Category Archives: intel

Ubuntu 9.04 not so jaunty

I still love Ubuntu, but it’s hard to find much to enthuse about in the latest release, 9.04 also known as Jaunty Jackalope. As this post observes, most of the changes are under the hood, so users will not notice much difference from the previous release, Intrepid Ibex or 8.10. Well, there’s faster start-up, and Open Office 3.0 – but then again, I installed Open Office 3.0 as soon as Intrepid came out, so this is not really exciting.

My own upgrade went better than the last one, but I’ve still had problems. Specifically:

  • I had to edit Grub’s menu.lst manually after the upgrade. I always have to do this, since it detects the hard drive configuration incorrectly.
  • My Adobe AIR installation was broken and had to be re-installed
  • I’ve lost hardware graphics acceleration and desktop effects. This is a laptop with embedded Intel graphics; apparently this is a common problem and Intel graphics support in Jaunty is work in progress. See here for more details an experimental suggested fix, which is not for the faint-hearted.
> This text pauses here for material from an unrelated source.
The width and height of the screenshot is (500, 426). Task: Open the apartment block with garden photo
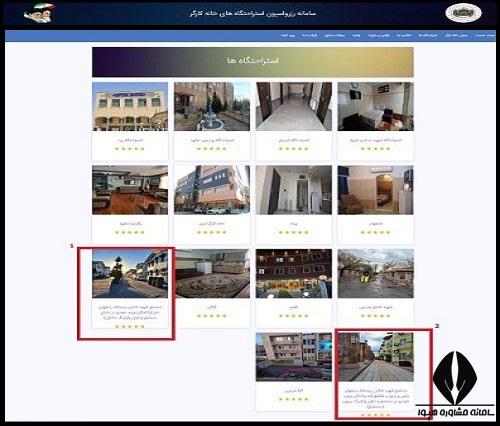tap(294, 357)
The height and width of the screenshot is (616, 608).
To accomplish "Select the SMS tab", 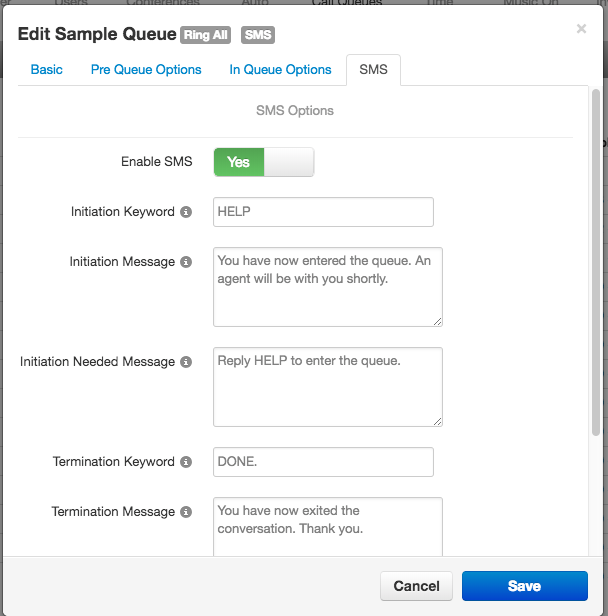I will tap(373, 69).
There are other updates, of course, and I was glad to see Mono 2.0.1 and MonoDevelop 2.0 available in the repository, for .NET development on Linux. If Jaunty is the same as before, but faster and more stable, that is no bad thing, though the shaky Intel graphics support undermines that argument.

My question: why is Canonical persevering with its policy of supposedly major releases every six months? This looks to me like a minor update; would it not be better presented as updates to 8.10, and focusing efforts on 9.10 in October? Six-monthly releases must be a heavy burden for the team.
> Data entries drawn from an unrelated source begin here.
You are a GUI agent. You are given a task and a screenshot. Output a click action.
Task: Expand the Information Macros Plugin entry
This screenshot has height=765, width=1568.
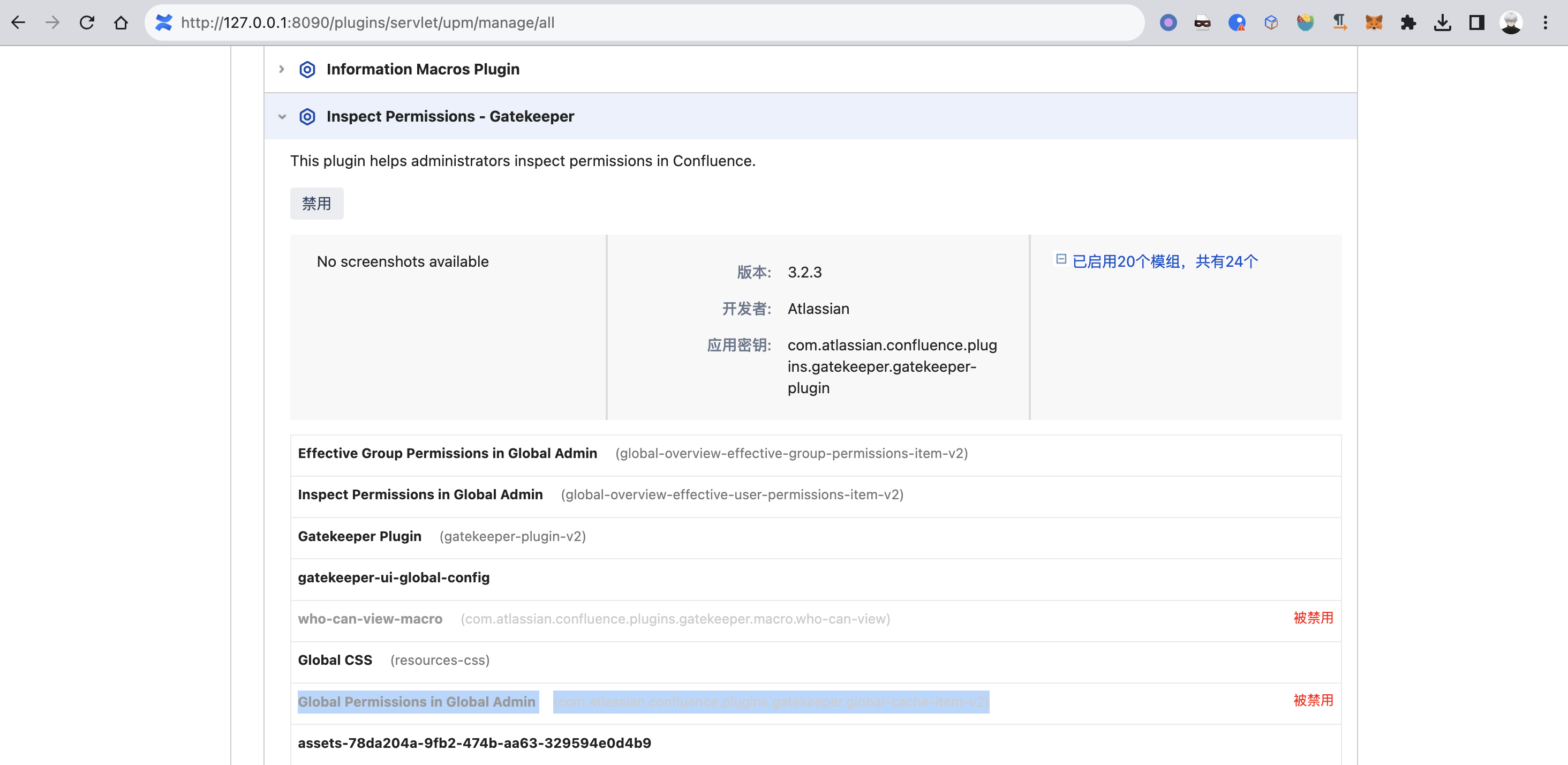click(281, 69)
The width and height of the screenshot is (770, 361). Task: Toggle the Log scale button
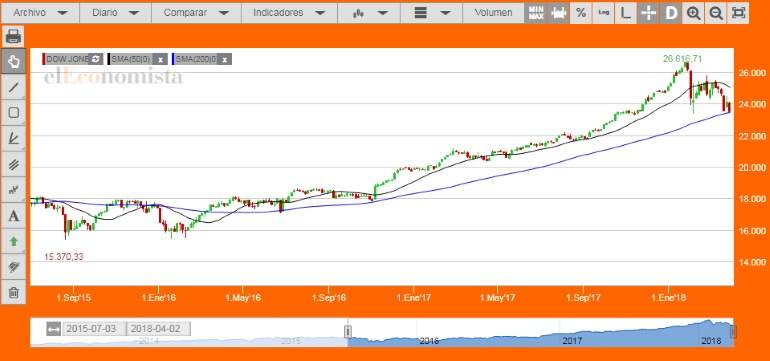click(x=604, y=13)
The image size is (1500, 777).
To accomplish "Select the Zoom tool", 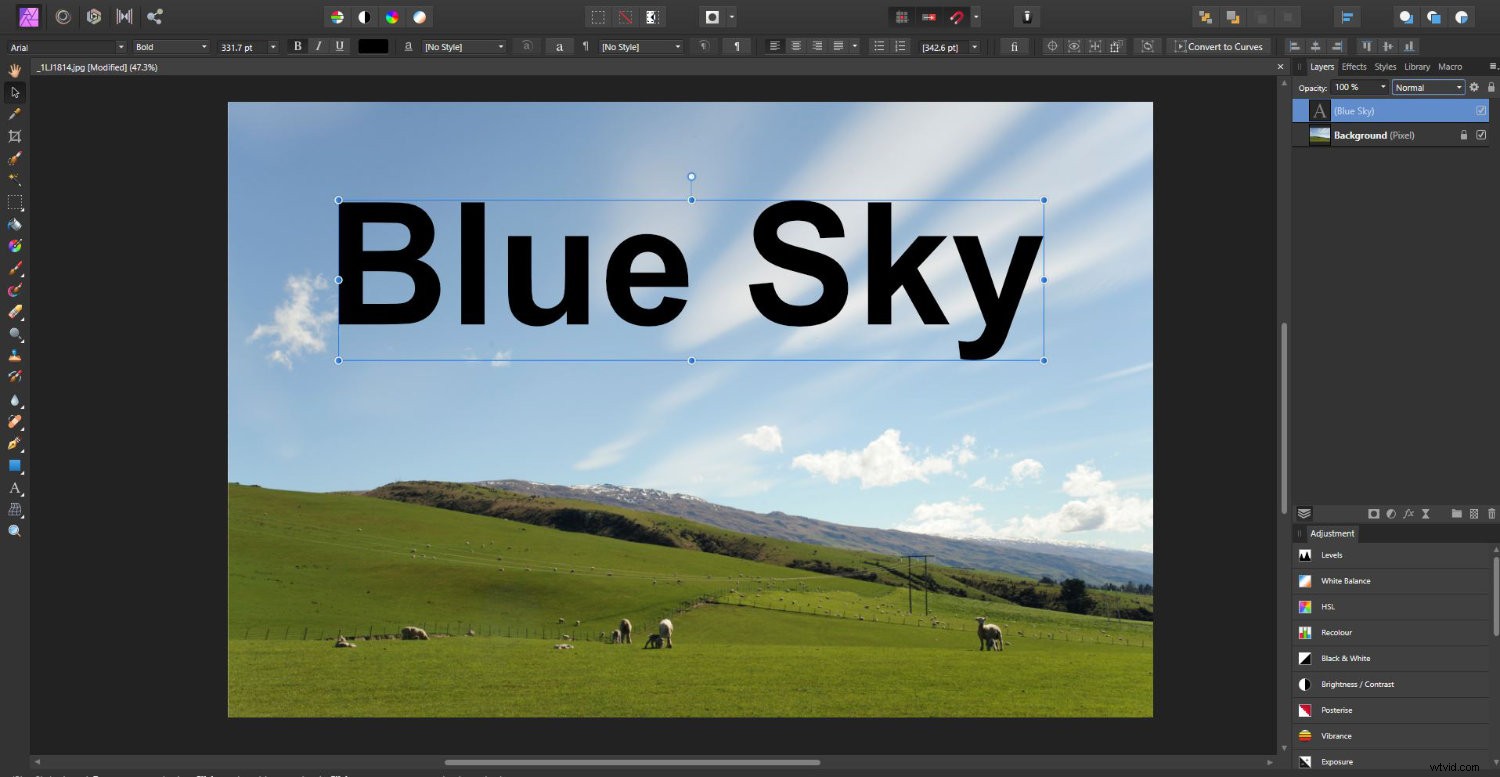I will click(14, 531).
I don’t mean to put you off Ubuntu. It is well worth trying either as a companion or alternative to Windows and Mac.

Update:

I have fixed my desktop effects. How? First, a little more about the problem. DRI (Direct Rendering Infrastructure) was not enabled. My graphics card (from lspci –nn | grep VGA) is:

Intel Corporation Mobile 945GM/GMS, 943/940GML Express Integrated Graphics Controller [8086:27a2] (rev 03)

The problem I had before was reported in Xorg.0.log as:

Xorg.0.log:(EE) intel(0): [dri] DRIScreenInit failed. Disabling DRI.

I also noticed that /dev/dri/card0 did not exist on my system.

Well, I tried the technique described here. That is, I booted into an older version of the kernel; the oldest available on my system being 2.6.22.14. DRI magically started working. Then I rebooted into the latest version of the kernel, 2.6.28.11. DRI still works. So I am sorted. I’d be interested to know why this works.

Parallel Programming: five reasons for caution. Reflections from Intel’s Parallel Studio briefing.

I’m just back from an Intel software conference in Salzburg where the main topic was Parallel Studio, a new suite which adds Intel’s C/C++ compiler, debugging and profiling tools into Visual Studio. To some extent these are updates to existing tools like Thread Checker and VTune, though there are new features such as memory checking in Parallel Inspector (the equivalent to Thread Checker) and a new user interface for Parallel Amplifier (the equivalent to VTune). The third tool in the suite, Parallel Composer, is comprised of the compiler and libraries including Threading Building Blocks and Intel Integrated Performance Primitives.

It is a little confusing. Mostly Parallel Studio replaces the earlier products for Windows developers using Visual Studio; though we were told that there are some advanced features in products like VTune that meant you might want to stick with them, or use both.

Intel’s fundamental point is that there is no point in having multi-core PCs if the applications we run are unable to take advantage of them. Put another way, you can get remarkable performance gains by converting appropriate routines to use multiple threads, ideally as many threads as there are cores.

James Reinders, Intel’s Chief Evangelist for software products, introduced the products and explained their rationale. He is always worth listening to, and did a good job of summarising the free lunch is over argument, and explaining Intel’s solution.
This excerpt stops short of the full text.